The C. elegans gonad looks like two U-shaped tubes connected at the middle of the body. This shape reflects the migration paths of the two gonadal distal tip cells (DTCs). To investigate the mechanism of DTC migration, we are analyzing mutants that are defective in DTC migration. In wild type animals, the DTCs migrate vertically from ventral to dorsal in the late L3 stage and migrate along the AP axis over the dorsal muscle in the L4 stage. The DTCs of
mig-22 mutants often fail to migrate vertically and cannot reach the dorsal muscle. The
mig-22 mutation was mapped between
sma-2 and
unc-32 on LG III by 3-factor mapping and between C06G4 and the left end of K02D10 by SNP mapping. Combining these data,
mig-22 was placed between
sma-2 and the left end of K02D10. PAR2.4 is one of the five predicted genes within this interval and a PCR amplified fragment of PAR2.4 rescued the Mig phenotype of
mig-22 mutants. Both of the two
mig-22 alleles,
k141 and
tk24 , had a mutation in PAR2.4.
k141 is a missense mutation that changes the 227th amino acid from Gly to Glu.

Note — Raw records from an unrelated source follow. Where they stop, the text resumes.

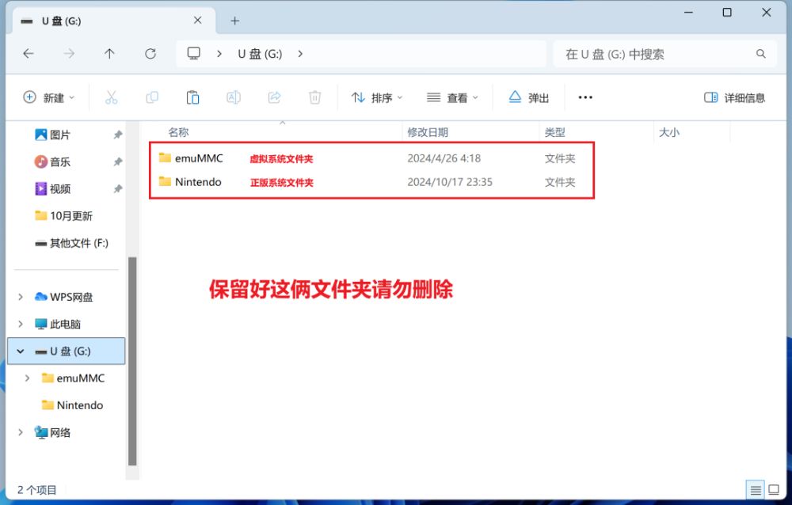Open the 排序 sort dropdown
792x505 pixels.
pyautogui.click(x=376, y=97)
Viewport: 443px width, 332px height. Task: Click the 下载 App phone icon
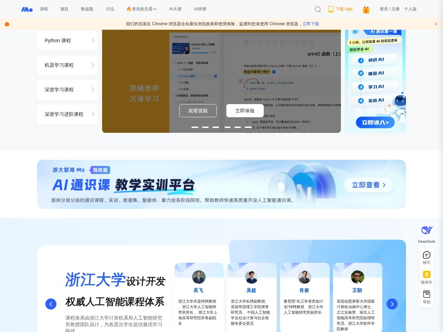click(x=330, y=9)
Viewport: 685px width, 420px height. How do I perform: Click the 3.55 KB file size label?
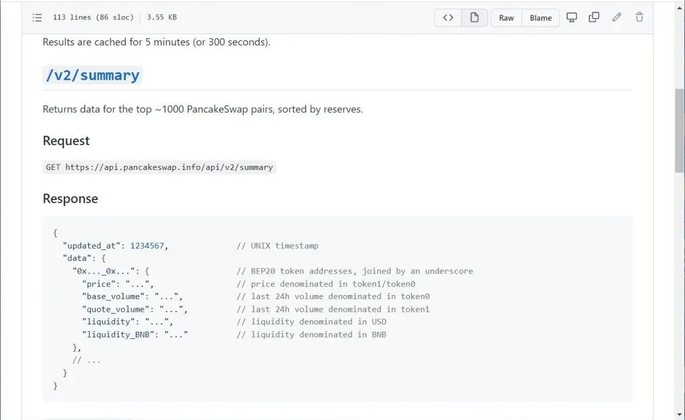pos(161,17)
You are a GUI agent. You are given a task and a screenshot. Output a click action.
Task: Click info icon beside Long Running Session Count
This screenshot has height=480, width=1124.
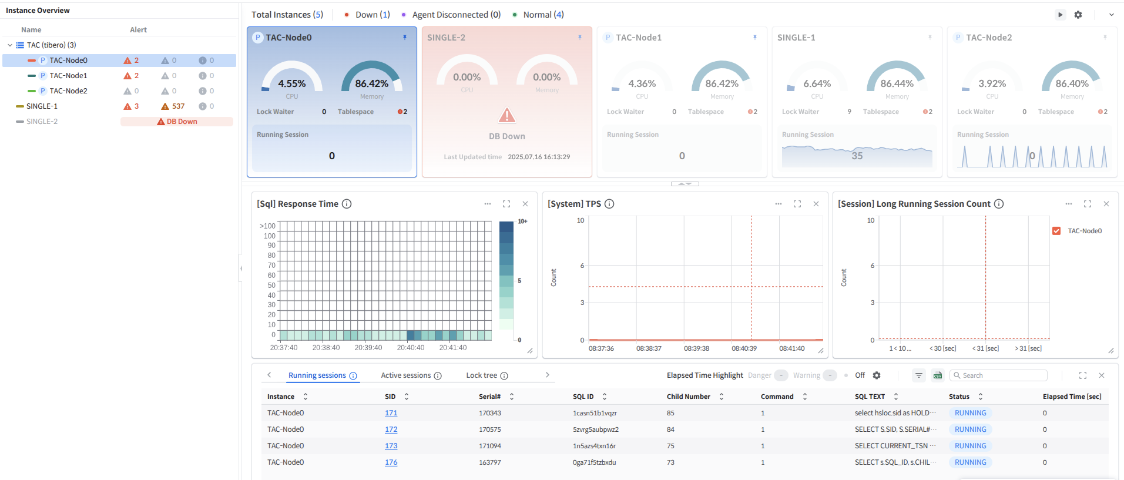coord(999,204)
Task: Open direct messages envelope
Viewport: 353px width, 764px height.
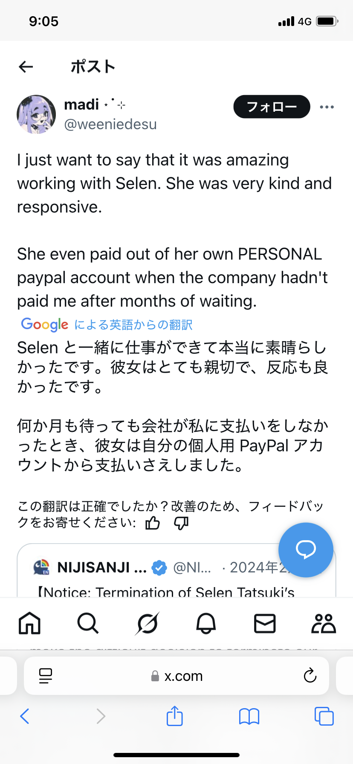Action: point(265,623)
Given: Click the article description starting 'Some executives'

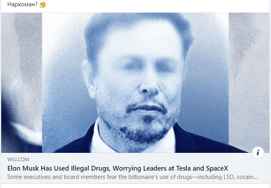Looking at the screenshot, I should click(x=133, y=177).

tk24 is a point mutation in the 5' splice consensus sequence of the 5th intron. We therefore conclude that
mig-22 corresponds to PAR2.4. The MIG-22 protein is novel, but it is highly homologous to human KIAA1402 and Drosophila CG9220 which are predicted from the genome projects. MIG-22 has hydrophobic residues near the amino-terminus which could be a secretion signal or a type II transmembrane domain. To identify the cells expressing
mig-22 , a GFP fusion gene was introduced into
mig-22 mutant animals. The fluorescence of GFP was seen in the pharyngeal muscles and DTCs, suggesting that MIG-22 may be required in DTCs for their correct migration.